KreedKafer · 23/01/2024 14:03

He isn’t ’asking your friend on a date’ ffs. He’s making a kind offer to entertain her for a few hours while you’re busy. If she doesn’t want to go and she would rather just chill with a book or find something to do on her own instead, that would be totally reasonable. But him offering to go for a walk and get some lunch with her if she wants is perfectly fine. If I were her I’d say no because I’m shy and would prefer a bit of time to myself. But there’s nothing with him making the offer.

None of my friends would have any issue with this sort of suggestion from their partners. I sometimes work in another city very close to my friend’s boyfriend’s flat and she’s actually said “Oh, if ever you’re at a loose end and you don’t want another hotel dinner on your own, I know John would be more than happy to go and get some food with you, just let me know if you want his number.”

I absolutely cannot imagine why you would have a relationship with a man at all if you thought was a danger that he’d cheat on you with your friend while you were at the gym. And if it’s your friend you don’t trust, why are you friends with her? If you’re concerned something could happen between them, you must have a really low opinion of them.
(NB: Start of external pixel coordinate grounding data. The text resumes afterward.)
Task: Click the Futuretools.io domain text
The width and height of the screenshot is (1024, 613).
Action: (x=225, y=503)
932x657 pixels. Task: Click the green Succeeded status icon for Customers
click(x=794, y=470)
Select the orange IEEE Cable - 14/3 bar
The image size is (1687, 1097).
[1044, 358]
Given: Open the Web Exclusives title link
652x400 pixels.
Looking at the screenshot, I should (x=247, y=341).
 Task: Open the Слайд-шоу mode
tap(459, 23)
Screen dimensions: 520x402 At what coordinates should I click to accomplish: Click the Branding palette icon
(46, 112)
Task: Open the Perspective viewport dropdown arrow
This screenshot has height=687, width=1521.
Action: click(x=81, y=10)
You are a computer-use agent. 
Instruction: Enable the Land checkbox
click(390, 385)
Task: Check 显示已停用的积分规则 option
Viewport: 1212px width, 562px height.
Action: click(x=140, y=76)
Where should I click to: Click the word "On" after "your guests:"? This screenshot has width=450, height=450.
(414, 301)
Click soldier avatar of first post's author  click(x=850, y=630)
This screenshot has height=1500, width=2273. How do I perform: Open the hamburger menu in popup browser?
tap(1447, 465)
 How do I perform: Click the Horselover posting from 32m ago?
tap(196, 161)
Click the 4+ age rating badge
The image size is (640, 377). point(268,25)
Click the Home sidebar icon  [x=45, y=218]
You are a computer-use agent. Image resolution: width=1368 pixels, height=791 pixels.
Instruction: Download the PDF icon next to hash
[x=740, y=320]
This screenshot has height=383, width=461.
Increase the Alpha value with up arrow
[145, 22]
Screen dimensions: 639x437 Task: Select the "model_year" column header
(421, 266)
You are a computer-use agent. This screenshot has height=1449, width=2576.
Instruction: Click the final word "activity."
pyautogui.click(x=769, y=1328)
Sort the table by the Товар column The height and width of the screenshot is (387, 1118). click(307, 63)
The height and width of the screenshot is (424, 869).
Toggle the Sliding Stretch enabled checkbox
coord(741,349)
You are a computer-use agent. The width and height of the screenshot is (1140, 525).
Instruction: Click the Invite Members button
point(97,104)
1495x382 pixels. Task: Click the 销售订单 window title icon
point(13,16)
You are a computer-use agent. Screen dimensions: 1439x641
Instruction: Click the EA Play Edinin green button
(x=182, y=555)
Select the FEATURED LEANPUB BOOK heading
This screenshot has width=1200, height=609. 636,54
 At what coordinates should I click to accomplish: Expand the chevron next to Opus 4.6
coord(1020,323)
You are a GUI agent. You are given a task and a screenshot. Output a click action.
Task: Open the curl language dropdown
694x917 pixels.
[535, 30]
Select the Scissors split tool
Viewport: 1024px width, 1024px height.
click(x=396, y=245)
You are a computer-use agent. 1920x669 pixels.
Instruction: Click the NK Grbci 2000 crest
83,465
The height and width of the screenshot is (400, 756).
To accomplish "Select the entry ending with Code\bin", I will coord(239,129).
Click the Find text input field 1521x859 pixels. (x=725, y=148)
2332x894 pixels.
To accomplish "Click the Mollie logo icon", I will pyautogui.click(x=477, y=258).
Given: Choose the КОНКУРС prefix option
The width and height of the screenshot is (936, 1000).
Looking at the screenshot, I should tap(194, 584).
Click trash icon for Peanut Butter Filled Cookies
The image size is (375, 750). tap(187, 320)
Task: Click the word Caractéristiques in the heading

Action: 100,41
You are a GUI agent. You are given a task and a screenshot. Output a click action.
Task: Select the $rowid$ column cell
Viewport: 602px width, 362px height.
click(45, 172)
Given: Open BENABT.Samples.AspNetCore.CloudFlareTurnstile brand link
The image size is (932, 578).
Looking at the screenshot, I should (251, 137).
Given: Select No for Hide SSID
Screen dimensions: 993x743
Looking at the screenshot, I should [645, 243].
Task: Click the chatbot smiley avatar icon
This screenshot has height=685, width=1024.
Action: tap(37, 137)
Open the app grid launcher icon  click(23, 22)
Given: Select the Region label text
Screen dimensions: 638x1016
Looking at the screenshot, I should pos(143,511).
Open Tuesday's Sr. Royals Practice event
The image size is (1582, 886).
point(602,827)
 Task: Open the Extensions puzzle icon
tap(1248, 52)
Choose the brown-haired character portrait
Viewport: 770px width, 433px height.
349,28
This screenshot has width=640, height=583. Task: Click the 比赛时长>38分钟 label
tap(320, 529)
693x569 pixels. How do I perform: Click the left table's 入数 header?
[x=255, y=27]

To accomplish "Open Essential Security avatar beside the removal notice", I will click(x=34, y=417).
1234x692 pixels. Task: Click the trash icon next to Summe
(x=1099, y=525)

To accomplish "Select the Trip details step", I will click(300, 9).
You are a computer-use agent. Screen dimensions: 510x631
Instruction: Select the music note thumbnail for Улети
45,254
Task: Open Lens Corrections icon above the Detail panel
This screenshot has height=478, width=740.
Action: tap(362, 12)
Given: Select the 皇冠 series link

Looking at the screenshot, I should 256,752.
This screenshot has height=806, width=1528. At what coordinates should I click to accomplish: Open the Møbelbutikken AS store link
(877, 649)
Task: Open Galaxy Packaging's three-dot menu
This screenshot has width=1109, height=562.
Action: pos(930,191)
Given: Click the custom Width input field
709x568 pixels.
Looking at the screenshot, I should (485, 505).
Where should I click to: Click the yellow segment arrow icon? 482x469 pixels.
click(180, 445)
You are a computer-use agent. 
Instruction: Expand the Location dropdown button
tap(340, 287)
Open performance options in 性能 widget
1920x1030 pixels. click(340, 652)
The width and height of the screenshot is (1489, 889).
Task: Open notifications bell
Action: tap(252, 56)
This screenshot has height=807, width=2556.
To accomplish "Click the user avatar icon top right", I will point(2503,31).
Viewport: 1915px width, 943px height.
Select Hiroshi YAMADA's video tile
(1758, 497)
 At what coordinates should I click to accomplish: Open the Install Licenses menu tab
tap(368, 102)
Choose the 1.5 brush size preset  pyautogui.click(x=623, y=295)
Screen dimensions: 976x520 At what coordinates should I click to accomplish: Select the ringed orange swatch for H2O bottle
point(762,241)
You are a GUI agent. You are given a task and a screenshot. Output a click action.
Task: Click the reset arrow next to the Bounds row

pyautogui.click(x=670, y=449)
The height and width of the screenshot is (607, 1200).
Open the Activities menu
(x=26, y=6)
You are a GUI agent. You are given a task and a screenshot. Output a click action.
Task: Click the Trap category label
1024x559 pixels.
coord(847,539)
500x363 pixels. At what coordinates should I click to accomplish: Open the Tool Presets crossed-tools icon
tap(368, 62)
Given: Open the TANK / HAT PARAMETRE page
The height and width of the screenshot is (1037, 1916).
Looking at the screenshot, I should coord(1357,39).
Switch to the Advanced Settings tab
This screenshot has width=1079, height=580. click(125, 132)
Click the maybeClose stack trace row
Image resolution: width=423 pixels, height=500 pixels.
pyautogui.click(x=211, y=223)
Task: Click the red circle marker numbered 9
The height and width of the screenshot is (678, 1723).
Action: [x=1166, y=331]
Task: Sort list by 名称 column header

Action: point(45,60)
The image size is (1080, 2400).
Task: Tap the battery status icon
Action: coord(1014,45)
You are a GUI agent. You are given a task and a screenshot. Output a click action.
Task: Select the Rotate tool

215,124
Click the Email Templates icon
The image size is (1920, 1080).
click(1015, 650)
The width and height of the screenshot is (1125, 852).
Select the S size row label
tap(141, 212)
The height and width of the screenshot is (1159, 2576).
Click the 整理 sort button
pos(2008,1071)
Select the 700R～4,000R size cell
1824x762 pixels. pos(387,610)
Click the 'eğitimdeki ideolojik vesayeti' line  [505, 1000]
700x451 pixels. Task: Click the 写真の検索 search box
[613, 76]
I know there will be people who will say “You’re entitled to set boundaries” and yes, you are. But i don’t think your feelings on this are at all universal, and if I were either your boyfriend or your friend in this scenario, I would definitely be reconsidering my relationship/friendship if this was what you thought of me.

BlingLoving · 23/01/2024 14:03

I don't understand why you refer to it as a "date". Do you think that a man and a woman together, alone, are, by definition, a date? It's such a small minded, rigid way of looking at the world.

I can't say if your boyfriend has designs on your friend. I'd like to think he does not. But if you are suspicious he might, then perhaps this isn't the right relationship for you anyway.